Make Your Phone Work the Second You Land

Make Your Phone Work the Second You Land

This is the thing most students mess up. You land in a new country, your phone does not work, you cannot pull up your accommodation address, you cannot call an Uber, and you are standing in an airport with no idea what to do. Yes, you can survive on airport Wi-Fi and offline maps, but your first hour abroad is not the time to test that. Get an eSIM for Europe through something like Airalo or Holafly before you leave. It takes five minutes and you'll have data the moment you touch down. Some carriers like T-Mobile include international data, so check yours first. Do not wait until you get there to figure this out.

Pack Less Than You Think

I have never met a student who packed the right amount the first time. You do not need five pairs of jeans. You do not need that "just in case" outfit. You will walk 5 to 10 miles a day on cobblestone streets, so bring shoes that are already broken in or your first week will be miserable. Pack layers because the weather in Europe changes fast, especially in fall and spring when mornings are cold and afternoons are warm. One good rain jacket, a few versatile pieces, and leave room in your bag because you are going to buy stuff abroad. Almost every student comes back with twice the luggage they left with.

Know How Budget Airlines Actually Work

Ryanair and EasyJet are how you will get around Europe for cheap. Flights can be 20 to 40 euros if you book a few weeks out. But here is the catch. They are extremely strict about bag sizes. If your carry on is even slightly too big, they will charge you 50 to 70 euros at the gate. That is more than the flight itself. Last semester I watched three students in a row get hit with bag fees because their backpacks would not fit in the metal sizer. Download the airline app, check the exact bag dimensions, and measure yours before you leave for the airport. Also check in on the app before you get to the airport or some airlines will charge you to print a boarding pass at the counter.

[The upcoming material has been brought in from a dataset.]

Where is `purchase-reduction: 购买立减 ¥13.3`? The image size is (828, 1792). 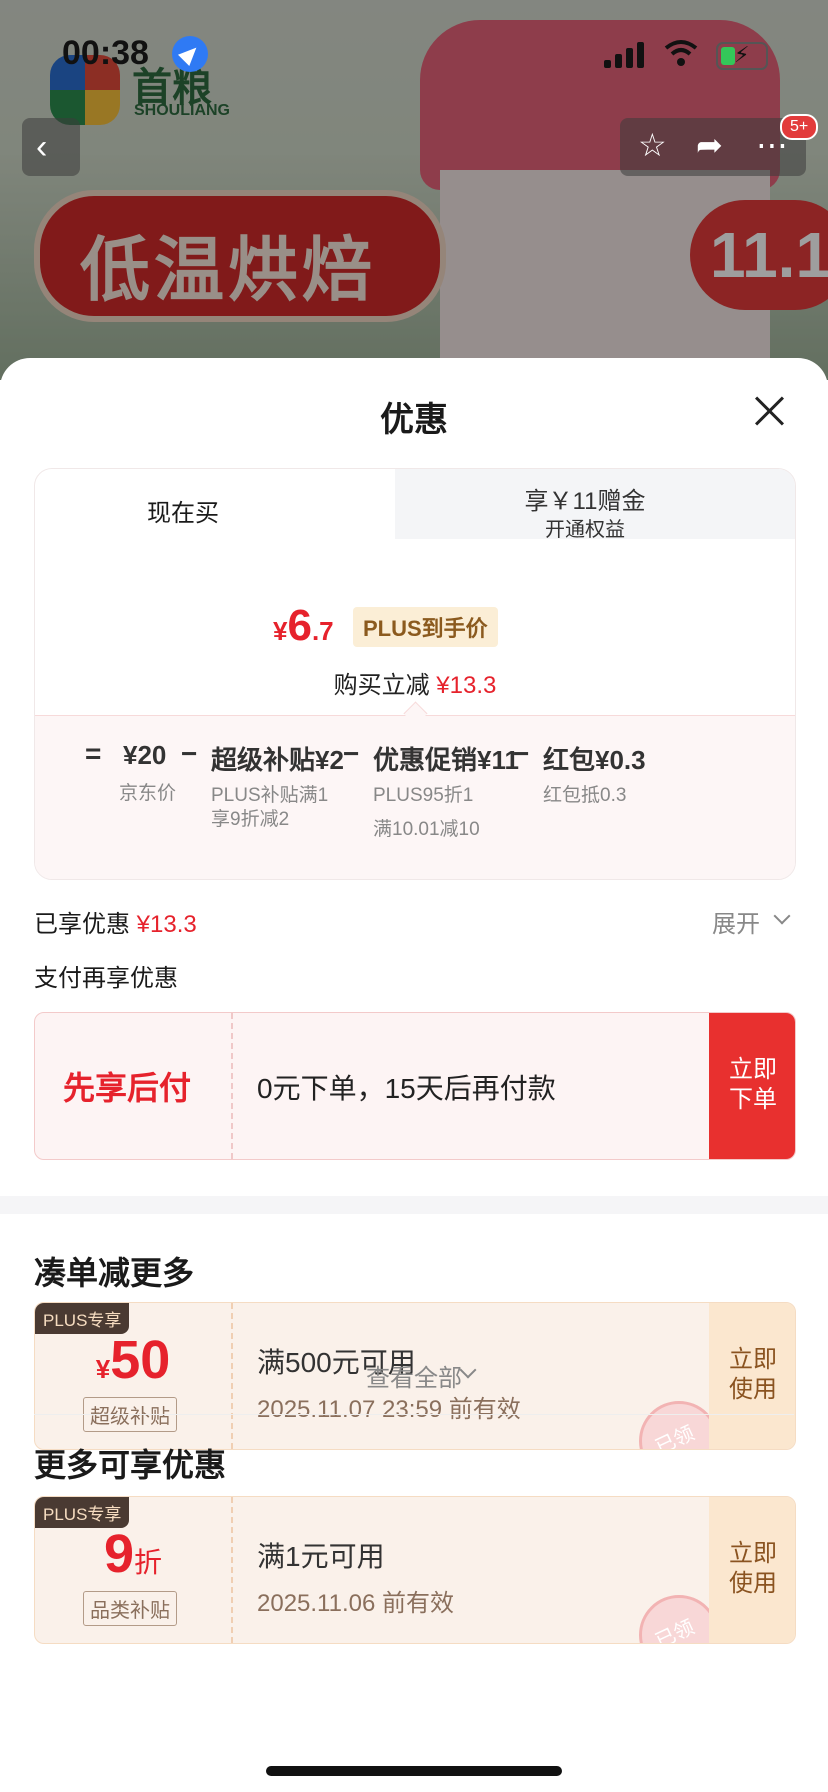 purchase-reduction: 购买立减 ¥13.3 is located at coordinates (415, 682).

Cash Still Matters More Than You Think

Cash Still Matters More Than You Think

Most big places take contactless cards and Apple Pay, but you will still run into cash only situations. Small restaurants, street vendors, bathrooms that charge a euro to use, taxis in smaller cities. Always have 30 to 50 euros in cash on you. Get a debit card with no foreign transaction fees like Charles Schwab or Wise. Your regular bank card will charge you 3 percent on every purchase and the ATM fees add up fast.

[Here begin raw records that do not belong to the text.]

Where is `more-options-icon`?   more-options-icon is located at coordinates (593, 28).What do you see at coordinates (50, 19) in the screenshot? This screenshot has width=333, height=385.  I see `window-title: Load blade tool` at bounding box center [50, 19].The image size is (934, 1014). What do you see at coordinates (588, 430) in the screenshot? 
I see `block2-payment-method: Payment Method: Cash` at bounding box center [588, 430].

Plan Your First Big Trip Before You Land

Plan Your First Big Trip Before You Land

The first two weeks abroad are chaos. You are figuring out your apartment, your classes, the grocery store, the bus system. If you wait until you are settled to start planning trips, you will look up and three weekends will have gone by. Pick your first trip before you even get on the plane. If big trips are your thing, Morocco and Mykonos are two you want to lock in early because they book up fast and they are the trips everyone talks about for the rest of the semester. If you want something more chill, a weekend in Cinque Terre or a day trip to a nearby city works just as well. Most weekends can be planned 2 to 3 weeks out. But the big ones go quick. Having that first trip locked in gives you something to look forward to and forces you to figure out the logistics of traveling in Europe early. The students who do this end up fitting in twice as many trips over the semester.

You Do Not Need to Have It All Figured Out

Here is the truth. Nobody has it all figured out before they go. You are going to make mistakes. You will miss a train. You will eat at a tourist trap restaurant and overpay for bad pasta. You will get lost in a city where you do not speak the language. That is the whole point. Outside of a few big trips and holidays, you do not need months of planning. The students who try to map out every single detail end up stressed and rigid. The ones who go in with a loose plan and stay flexible have the time of their lives. Get your phone working, pack light, have a first trip booked, and figure out the rest as you go. That is genuinely all you need before you go.